### Direction
Render only the records starting at the line containing "1400x400 pixels. Task: Open" and ending at the line containing "(x=90, y=411)" as a two-column CSV with the headers record_text and answer. Give one row per record, put each value in a single quoted field, and replace line breaks with spaces.

### Data in this exercise
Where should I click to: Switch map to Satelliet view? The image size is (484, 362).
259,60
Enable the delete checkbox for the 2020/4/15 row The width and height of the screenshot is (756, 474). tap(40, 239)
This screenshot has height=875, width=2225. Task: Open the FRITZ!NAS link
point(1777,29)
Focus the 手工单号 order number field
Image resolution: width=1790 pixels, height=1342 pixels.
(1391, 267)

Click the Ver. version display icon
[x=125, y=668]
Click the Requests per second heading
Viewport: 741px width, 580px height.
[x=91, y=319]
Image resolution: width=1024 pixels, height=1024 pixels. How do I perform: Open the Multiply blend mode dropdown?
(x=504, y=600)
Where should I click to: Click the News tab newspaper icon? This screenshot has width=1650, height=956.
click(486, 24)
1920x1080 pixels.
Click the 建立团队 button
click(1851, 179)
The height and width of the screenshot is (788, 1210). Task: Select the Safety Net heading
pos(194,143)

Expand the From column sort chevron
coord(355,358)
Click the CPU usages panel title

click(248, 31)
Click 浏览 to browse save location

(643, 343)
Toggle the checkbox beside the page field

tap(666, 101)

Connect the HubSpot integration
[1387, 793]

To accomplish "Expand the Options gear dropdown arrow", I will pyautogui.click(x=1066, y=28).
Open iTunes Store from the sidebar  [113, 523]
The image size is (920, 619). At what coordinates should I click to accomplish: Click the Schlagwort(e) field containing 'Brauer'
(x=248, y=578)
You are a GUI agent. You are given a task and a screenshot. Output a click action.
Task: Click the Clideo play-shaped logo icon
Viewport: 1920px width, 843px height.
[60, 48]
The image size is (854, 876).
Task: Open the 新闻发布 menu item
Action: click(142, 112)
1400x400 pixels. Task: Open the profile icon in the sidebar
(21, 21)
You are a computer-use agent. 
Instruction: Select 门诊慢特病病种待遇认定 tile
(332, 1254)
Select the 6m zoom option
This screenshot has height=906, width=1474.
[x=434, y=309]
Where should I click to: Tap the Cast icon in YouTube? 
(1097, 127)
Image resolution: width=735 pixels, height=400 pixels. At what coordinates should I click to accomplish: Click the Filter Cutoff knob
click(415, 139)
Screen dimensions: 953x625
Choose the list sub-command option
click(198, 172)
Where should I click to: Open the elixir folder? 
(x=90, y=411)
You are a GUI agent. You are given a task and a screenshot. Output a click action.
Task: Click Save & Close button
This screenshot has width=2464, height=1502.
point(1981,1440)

### Solution to this task
record_text,answer
"1400x400 pixels. Task: Open the profile icon in the sidebar","(21, 21)"
"You are a computer-use agent. Instruction: Select 门诊慢特病病种待遇认定 tile","(332, 1254)"
"Select the 6m zoom option This screenshot has height=906, width=1474.","[x=434, y=309]"
"Where should I click to: Tap the Cast icon in YouTube?","(1097, 127)"
"Image resolution: width=735 pixels, height=400 pixels. At what coordinates should I click to accomplish: Click the Filter Cutoff knob","click(415, 139)"
"Screen dimensions: 953x625 Choose the list sub-command option","click(198, 172)"
"Where should I click to: Open the elixir folder?","(x=90, y=411)"